Items from a dataset
───

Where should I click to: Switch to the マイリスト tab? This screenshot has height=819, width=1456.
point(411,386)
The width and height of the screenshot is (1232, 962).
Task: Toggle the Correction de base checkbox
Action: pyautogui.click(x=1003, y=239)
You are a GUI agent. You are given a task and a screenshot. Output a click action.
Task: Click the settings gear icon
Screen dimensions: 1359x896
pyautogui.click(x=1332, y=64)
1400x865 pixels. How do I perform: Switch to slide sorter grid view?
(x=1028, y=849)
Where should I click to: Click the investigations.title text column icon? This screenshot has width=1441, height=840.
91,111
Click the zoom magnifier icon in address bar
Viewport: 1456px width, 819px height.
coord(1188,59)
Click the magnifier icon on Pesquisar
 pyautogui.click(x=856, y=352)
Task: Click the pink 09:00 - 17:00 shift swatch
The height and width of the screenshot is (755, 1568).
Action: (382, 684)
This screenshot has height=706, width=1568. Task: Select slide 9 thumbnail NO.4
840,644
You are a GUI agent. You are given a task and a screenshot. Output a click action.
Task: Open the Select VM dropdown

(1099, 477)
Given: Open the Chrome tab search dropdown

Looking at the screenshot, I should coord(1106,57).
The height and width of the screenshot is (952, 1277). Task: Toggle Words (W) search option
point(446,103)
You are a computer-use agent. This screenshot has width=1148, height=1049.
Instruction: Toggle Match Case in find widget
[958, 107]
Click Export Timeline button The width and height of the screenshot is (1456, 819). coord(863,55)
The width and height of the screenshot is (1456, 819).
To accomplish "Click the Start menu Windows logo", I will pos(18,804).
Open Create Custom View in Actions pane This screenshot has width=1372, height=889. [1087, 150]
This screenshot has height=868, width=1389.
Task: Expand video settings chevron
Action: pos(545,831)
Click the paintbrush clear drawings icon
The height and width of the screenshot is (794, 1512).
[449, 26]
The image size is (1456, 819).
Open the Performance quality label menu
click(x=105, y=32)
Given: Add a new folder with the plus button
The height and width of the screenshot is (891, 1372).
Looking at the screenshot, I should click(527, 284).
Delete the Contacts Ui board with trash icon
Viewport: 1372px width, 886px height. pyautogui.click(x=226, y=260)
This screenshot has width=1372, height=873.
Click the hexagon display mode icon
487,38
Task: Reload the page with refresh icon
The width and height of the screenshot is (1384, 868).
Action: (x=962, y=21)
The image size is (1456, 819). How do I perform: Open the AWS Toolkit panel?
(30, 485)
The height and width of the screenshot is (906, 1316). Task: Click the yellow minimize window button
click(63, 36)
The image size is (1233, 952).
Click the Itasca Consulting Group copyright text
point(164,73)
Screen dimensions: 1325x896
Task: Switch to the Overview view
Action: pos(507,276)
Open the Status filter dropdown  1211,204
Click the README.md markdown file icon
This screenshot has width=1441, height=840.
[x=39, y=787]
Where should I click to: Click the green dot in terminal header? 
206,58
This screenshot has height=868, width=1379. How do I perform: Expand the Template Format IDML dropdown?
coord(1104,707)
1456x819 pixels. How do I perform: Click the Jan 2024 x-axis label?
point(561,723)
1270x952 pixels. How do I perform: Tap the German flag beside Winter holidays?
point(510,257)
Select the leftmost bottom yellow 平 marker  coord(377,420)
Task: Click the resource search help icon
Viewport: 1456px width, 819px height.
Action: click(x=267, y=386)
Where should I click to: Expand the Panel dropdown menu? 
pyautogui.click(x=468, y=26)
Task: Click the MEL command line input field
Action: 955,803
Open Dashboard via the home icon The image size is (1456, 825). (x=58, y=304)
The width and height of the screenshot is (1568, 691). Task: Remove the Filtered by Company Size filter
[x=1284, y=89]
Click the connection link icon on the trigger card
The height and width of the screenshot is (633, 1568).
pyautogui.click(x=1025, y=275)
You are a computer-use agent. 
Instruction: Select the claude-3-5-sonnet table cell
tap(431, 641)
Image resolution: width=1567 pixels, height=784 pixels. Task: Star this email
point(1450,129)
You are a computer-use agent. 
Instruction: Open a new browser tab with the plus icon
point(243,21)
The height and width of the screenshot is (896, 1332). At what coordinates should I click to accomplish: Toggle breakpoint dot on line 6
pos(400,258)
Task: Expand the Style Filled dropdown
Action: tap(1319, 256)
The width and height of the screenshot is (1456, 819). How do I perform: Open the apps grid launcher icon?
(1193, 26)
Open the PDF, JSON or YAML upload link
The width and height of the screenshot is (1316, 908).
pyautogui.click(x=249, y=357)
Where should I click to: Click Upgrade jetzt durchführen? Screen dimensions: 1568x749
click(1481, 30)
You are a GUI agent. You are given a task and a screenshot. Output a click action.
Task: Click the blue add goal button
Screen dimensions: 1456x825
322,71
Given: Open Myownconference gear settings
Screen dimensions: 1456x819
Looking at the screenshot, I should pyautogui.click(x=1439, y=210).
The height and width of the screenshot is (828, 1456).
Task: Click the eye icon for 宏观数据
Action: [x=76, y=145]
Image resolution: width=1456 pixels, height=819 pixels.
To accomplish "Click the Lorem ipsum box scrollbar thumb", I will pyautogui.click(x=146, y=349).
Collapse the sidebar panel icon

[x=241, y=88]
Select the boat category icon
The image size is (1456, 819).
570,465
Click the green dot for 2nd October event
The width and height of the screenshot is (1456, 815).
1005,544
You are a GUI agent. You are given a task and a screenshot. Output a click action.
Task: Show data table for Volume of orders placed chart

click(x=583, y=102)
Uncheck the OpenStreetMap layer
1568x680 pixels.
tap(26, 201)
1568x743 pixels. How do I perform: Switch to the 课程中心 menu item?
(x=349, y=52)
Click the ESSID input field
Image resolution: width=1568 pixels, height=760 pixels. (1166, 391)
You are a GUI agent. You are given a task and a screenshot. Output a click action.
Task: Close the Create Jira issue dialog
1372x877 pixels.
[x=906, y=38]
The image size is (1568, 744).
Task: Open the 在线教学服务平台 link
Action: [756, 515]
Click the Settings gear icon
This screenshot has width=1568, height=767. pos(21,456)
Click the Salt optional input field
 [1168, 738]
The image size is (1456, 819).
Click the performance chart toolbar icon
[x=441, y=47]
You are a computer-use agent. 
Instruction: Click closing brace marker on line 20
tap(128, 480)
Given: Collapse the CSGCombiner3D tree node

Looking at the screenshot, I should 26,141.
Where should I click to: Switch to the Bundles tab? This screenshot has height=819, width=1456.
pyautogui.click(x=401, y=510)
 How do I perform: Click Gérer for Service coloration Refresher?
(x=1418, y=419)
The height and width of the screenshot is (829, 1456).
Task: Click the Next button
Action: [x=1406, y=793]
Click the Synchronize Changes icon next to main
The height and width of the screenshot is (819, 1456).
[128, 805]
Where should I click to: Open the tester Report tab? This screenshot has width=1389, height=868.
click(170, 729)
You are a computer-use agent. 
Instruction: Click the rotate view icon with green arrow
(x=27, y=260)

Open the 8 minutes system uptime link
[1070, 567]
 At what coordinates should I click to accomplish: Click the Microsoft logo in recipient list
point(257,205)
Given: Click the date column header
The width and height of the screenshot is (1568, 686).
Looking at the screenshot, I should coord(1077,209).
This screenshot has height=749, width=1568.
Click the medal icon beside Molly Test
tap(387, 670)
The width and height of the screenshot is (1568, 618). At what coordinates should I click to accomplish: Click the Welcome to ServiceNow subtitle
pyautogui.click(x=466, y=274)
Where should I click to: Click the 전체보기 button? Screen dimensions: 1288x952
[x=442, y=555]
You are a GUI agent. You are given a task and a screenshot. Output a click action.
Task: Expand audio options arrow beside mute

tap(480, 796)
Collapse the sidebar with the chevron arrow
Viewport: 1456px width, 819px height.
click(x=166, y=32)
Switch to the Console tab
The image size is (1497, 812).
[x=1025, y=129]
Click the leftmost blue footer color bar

───

**TASK DESCRIPTION:**
Restate word for word the entries above, starting at the line with "Task: Show data" and ending at the line with "Task: Close the Create Jira issue dialog", inclusive, and no others.

**SOLUTION TO THE PROBLEM:**
Task: Show data table for Volume of orders placed chart

click(x=583, y=102)
Uncheck the OpenStreetMap layer
1568x680 pixels.
tap(26, 201)
1568x743 pixels. How do I perform: Switch to the 课程中心 menu item?
(x=349, y=52)
Click the ESSID input field
Image resolution: width=1568 pixels, height=760 pixels. (1166, 391)
You are a GUI agent. You are given a task and a screenshot. Output a click action.
Task: Close the Create Jira issue dialog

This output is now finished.